To Tank or Not to Tank
Unbelievable. The Charlotte Bobcats organization actually made a great decision. As first reported Friday evening by CBS Sports, the Queen City’s original (and best) NBA team monikor is coming back home, likely beginning in November of 2014. Great news but if the franchise has to wait eighteen months for the teal & purple, what on earth is their on-court game plan between now and then? Here’s the dilemma:
Remember when Miami won 27 games in a row earlier this season? The Bobcats have won just 28 games OVER THE PAST TWO SEASONS COMBINED. As if their early history wasn’t terrible enough, the Cats have cemented their status as a national joke since launching OPERATION TANK twenty-four months ago. The franchise can’t afford to begin the Hornets Era as a re-skinned farce in new duds. Credibility must be nurtured and harvested before Super Hugo dunks from his first trampoline.
Simultaneously, no Draft since 2008 has featured a bigger potential superstar than 2014’s top prospect, Andrew Wiggins. Do you bet the franchise on bottoming out for a third consecutive season in the slim hopes that Lottery ping pong balls bounce in your favor? Or, do you use this offseason’s cap space, draft pick and coaching search to further upgrade your roster, disregarding Lottery odds in order to build excitement through actual wins and player development?

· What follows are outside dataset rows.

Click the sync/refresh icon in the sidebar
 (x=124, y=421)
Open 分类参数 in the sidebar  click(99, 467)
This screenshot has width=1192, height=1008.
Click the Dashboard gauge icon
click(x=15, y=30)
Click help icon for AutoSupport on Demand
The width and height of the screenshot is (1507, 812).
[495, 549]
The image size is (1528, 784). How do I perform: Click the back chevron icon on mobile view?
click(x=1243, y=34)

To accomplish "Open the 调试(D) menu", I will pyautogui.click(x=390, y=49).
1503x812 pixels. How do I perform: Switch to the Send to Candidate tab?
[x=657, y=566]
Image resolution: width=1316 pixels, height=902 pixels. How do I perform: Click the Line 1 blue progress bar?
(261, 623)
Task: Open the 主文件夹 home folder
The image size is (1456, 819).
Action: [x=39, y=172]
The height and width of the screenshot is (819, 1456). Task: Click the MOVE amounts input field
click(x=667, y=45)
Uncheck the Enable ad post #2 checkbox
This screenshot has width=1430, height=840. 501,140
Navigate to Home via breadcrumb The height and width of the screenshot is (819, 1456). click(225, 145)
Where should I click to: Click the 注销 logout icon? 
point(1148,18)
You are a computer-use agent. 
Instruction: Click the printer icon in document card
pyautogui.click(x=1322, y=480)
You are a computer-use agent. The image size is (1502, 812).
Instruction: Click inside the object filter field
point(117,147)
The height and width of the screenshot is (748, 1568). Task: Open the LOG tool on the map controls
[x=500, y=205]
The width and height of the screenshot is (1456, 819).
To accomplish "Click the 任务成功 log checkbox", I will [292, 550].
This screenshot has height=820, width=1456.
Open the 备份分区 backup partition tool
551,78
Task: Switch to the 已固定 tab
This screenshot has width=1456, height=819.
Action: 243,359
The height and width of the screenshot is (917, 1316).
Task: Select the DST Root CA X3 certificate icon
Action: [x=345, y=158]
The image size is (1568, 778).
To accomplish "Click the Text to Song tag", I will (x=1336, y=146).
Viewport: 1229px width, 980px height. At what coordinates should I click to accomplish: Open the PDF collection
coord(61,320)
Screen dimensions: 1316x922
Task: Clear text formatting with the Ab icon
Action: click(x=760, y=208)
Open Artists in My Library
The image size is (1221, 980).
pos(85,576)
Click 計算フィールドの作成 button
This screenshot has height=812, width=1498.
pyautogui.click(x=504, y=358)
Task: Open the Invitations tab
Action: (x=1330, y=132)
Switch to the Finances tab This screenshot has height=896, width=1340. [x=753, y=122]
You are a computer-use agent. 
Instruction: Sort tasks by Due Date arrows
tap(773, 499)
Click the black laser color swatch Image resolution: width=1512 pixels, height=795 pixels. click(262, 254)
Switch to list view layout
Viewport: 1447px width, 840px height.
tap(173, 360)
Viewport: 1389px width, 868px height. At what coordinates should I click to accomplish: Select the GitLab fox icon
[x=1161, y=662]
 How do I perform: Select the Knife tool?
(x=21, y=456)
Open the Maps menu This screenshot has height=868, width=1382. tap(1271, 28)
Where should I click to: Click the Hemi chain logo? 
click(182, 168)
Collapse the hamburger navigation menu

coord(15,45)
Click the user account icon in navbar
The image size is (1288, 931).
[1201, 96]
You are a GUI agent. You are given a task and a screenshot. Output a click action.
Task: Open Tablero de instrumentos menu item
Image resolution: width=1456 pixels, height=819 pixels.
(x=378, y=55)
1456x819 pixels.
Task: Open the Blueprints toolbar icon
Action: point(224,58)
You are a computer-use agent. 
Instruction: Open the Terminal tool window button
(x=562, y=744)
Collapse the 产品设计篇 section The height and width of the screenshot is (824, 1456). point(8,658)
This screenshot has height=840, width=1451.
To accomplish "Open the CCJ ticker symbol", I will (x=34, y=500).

No mistake, Andrew Wiggins is going to be very good, perhaps awesome. He’s been compared to a young Tracy McGrady and for those who don’t remember, young T-Mac was a stud. But here’s the problem: there is absolutely ZERO guarantee, no matter how many games you throw, you’ll be able to get him.
A Little NBA Draft History
Since 1985, only FOUR times has the league’s worst team won the Lottery. That’s four times in twenty seven years. The FIFTH WORST team has actually had more luck, winning it five times. Betting your franchise’s future on the Draft Lottery is just slightly less irresponsible than betting your personal financial future on the Powerball.
Worse yet, if the team tanks and doesn’t wind up winning a Top 3 Pick, they’ve essentially sacrificed an entire season — in which they could further develop players and nurture local fans — for the measley reward of drafting Marcus Smart or Aaron Gordon. Note to pro-tankers, this scenario is by far the most likely given the Lottery’s odds.
In fact, this type of scenario is the very the reason Commissioner Stern implemented the Lottery system to begin with. Franchises should be forced to remain competitive because it turns out that you can royally piss off a fanbase by purposefully trying to lose.
Finally, two outstanding articles on the Draft were published shortly after the Hornets news broke.
- Andrew Sharp’s “The Kawhi Leonard Conundrum” at Grantland.
- Adrian Wojnarowski’s “Larry Bird’s faith in Lance Stephenson” post via Yahoo! Sports.
Take a few minutes to read each of these if you haven’t already. Then go back and scan our Draft Retrospective Part I (Part II will be published later this week). Notice a pattern here?
Perhaps four times in a decade, a ready-made NBA star enters the Draft. No amount of organizational dysfunction can prevent that player from achieving greatness. Lebron, Durant, MJ, Bird, Magic. But the vast majority of the time, it is the organization itself that must shape the talented clay into All-Stars and Superstars, especially now that most top picks are one-and-done 19 year olds. The Indiana Pacers enter the Eastern Conference Finals with not a single Top 5 pick on the roster. Paul George, D.J. Augustin and Tyler Hansbrough were late Lottery selections while Lance Stephenson, Roy Hibbert, Danny Granger, David West and George Hill all arrived in the NBA via the mid-first round or later.
Developing Prospects
Meanwhile, what have the Bobcats accomplished with their ten Lottery picks in nine years? At some point, after noticing the differences in all of the team’s “failed prospects”, you begin to realize that the one constant in all of this nonsense is the Bobcats organization itself.
In the great David Mamet stage and screenplay “Glengarry Glen Ross”, we are introduced to two primary types of salesmen. The Ed Harris/Jack Lemmon types, perpetually moaning about the quality of their sales leads – yearning for the day in which they’ll finally land those precious ripe prospects, the “Glengarry leads”. In contrast we have Al Pacino’s character, Ricky Roma, whose leads are no better than Harris’ or Lemmon’s but through shrewdness and skill, coasts to being the agency’s top rep month after month. When Alec Baldwin’s head honcho character arrives to deliver the Glengarry leads midway through the film, he teases Harris and Lemmon with this:
“These are the new leads. These are the Glengarry leads. And to you they’re gold, and you don’t get them. Why? Because to give them to you would be throwing them away. They’re for closers.”
The Bobcats have never been closers. The Hornets, for all of their mistakes, were. If Michael Jordan, Rod Higgins and Rich Cho want to truly turn this franchise around, they need to focus less on where they pick their Draft prospects and more on building an organization that can actually develop one.